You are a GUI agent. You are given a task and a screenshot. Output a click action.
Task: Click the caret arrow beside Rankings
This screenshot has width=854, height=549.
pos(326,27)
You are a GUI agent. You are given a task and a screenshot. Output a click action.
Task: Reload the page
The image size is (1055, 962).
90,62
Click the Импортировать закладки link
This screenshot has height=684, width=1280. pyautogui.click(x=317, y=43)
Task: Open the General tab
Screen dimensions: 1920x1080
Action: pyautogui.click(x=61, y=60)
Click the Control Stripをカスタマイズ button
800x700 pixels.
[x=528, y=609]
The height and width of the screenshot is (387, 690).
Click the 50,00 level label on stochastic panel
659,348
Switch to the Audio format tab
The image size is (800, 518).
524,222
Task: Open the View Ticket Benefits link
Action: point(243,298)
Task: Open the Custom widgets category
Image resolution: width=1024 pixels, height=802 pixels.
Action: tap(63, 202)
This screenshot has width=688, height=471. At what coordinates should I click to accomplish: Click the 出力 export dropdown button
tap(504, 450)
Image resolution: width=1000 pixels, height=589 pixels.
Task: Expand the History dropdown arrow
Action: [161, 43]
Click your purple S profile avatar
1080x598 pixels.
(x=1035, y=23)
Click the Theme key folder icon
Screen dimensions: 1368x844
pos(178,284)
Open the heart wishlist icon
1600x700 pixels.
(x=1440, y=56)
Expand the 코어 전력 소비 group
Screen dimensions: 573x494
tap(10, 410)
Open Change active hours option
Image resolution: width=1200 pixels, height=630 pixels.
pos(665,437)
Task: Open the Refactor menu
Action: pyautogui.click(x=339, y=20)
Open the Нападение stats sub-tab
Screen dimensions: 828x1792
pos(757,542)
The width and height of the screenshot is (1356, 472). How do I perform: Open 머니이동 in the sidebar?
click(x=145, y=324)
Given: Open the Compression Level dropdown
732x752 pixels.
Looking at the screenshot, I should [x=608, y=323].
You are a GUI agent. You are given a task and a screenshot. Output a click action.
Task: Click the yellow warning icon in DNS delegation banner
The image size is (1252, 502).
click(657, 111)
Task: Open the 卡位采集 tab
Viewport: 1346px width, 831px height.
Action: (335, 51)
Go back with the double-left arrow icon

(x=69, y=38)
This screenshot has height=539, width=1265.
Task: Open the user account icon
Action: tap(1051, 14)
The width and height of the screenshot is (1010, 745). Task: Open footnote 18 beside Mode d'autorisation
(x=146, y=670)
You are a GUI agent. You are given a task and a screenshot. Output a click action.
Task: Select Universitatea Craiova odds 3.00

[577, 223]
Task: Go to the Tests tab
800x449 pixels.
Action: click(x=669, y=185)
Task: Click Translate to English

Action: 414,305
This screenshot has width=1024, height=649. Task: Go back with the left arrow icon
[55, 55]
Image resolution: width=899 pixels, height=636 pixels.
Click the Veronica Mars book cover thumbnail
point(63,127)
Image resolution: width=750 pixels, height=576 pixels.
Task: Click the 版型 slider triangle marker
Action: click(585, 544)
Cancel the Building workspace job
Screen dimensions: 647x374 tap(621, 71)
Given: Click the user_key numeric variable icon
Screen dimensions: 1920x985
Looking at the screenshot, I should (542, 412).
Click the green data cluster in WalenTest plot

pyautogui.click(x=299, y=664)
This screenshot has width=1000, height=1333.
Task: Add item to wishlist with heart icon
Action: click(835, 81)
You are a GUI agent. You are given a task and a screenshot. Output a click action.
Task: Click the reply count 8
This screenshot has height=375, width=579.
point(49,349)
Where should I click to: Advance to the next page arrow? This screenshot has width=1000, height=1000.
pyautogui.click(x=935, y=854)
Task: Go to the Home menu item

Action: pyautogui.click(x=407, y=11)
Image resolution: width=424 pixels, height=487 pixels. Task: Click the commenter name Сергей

#### TASK PROMPT
Exact copies of all the records are to be printed.

#### ANSWER BOX
You are a GUI agent. You are given a task and a screenshot. Output a click action.
Task: Click the caret arrow beside Rankings
This screenshot has width=854, height=549.
pos(326,27)
You are a GUI agent. You are given a task and a screenshot. Output a click action.
Task: Reload the page
The image size is (1055, 962).
90,62
Click the Импортировать закладки link
This screenshot has height=684, width=1280. pyautogui.click(x=317, y=43)
Task: Open the General tab
Screen dimensions: 1920x1080
Action: pyautogui.click(x=61, y=60)
Click the Control Stripをカスタマイズ button
800x700 pixels.
[x=528, y=609]
The height and width of the screenshot is (387, 690).
Click the 50,00 level label on stochastic panel
659,348
Switch to the Audio format tab
The image size is (800, 518).
524,222
Task: Open the View Ticket Benefits link
Action: point(243,298)
Task: Open the Custom widgets category
Image resolution: width=1024 pixels, height=802 pixels.
Action: tap(63, 202)
This screenshot has width=688, height=471. At what coordinates should I click to accomplish: Click the 出力 export dropdown button
tap(504, 450)
Image resolution: width=1000 pixels, height=589 pixels.
Task: Expand the History dropdown arrow
Action: [161, 43]
Click your purple S profile avatar
1080x598 pixels.
(x=1035, y=23)
Click the Theme key folder icon
Screen dimensions: 1368x844
pos(178,284)
Open the heart wishlist icon
1600x700 pixels.
(x=1440, y=56)
Expand the 코어 전력 소비 group
Screen dimensions: 573x494
tap(10, 410)
Open Change active hours option
Image resolution: width=1200 pixels, height=630 pixels.
pos(665,437)
Task: Open the Refactor menu
Action: pyautogui.click(x=339, y=20)
Open the Нападение stats sub-tab
Screen dimensions: 828x1792
pos(757,542)
The width and height of the screenshot is (1356, 472). How do I perform: Open 머니이동 in the sidebar?
click(x=145, y=324)
Given: Open the Compression Level dropdown
732x752 pixels.
Looking at the screenshot, I should [x=608, y=323].
You are a GUI agent. You are given a task and a screenshot. Output a click action.
Task: Click the yellow warning icon in DNS delegation banner
The image size is (1252, 502).
click(657, 111)
Task: Open the 卡位采集 tab
Viewport: 1346px width, 831px height.
Action: (335, 51)
Go back with the double-left arrow icon

(x=69, y=38)
This screenshot has height=539, width=1265.
Task: Open the user account icon
Action: tap(1051, 14)
The width and height of the screenshot is (1010, 745). Task: Open footnote 18 beside Mode d'autorisation
(x=146, y=670)
You are a GUI agent. You are given a task and a screenshot. Output a click action.
Task: Select Universitatea Craiova odds 3.00

[577, 223]
Task: Go to the Tests tab
800x449 pixels.
Action: click(x=669, y=185)
Task: Click Translate to English

Action: 414,305
This screenshot has width=1024, height=649. Task: Go back with the left arrow icon
[55, 55]
Image resolution: width=899 pixels, height=636 pixels.
Click the Veronica Mars book cover thumbnail
point(63,127)
Image resolution: width=750 pixels, height=576 pixels.
Task: Click the 版型 slider triangle marker
Action: click(585, 544)
Cancel the Building workspace job
Screen dimensions: 647x374 tap(621, 71)
Given: Click the user_key numeric variable icon
Screen dimensions: 1920x985
Looking at the screenshot, I should (542, 412).
Click the green data cluster in WalenTest plot

pyautogui.click(x=299, y=664)
This screenshot has width=1000, height=1333.
Task: Add item to wishlist with heart icon
Action: click(835, 81)
You are a GUI agent. You are given a task and a screenshot. Output a click action.
Task: Click the reply count 8
This screenshot has height=375, width=579.
point(49,349)
Where should I click to: Advance to the next page arrow? This screenshot has width=1000, height=1000.
pyautogui.click(x=935, y=854)
Task: Go to the Home menu item

Action: pyautogui.click(x=407, y=11)
Image resolution: width=424 pixels, height=487 pixels. Task: Click the commenter name Сергей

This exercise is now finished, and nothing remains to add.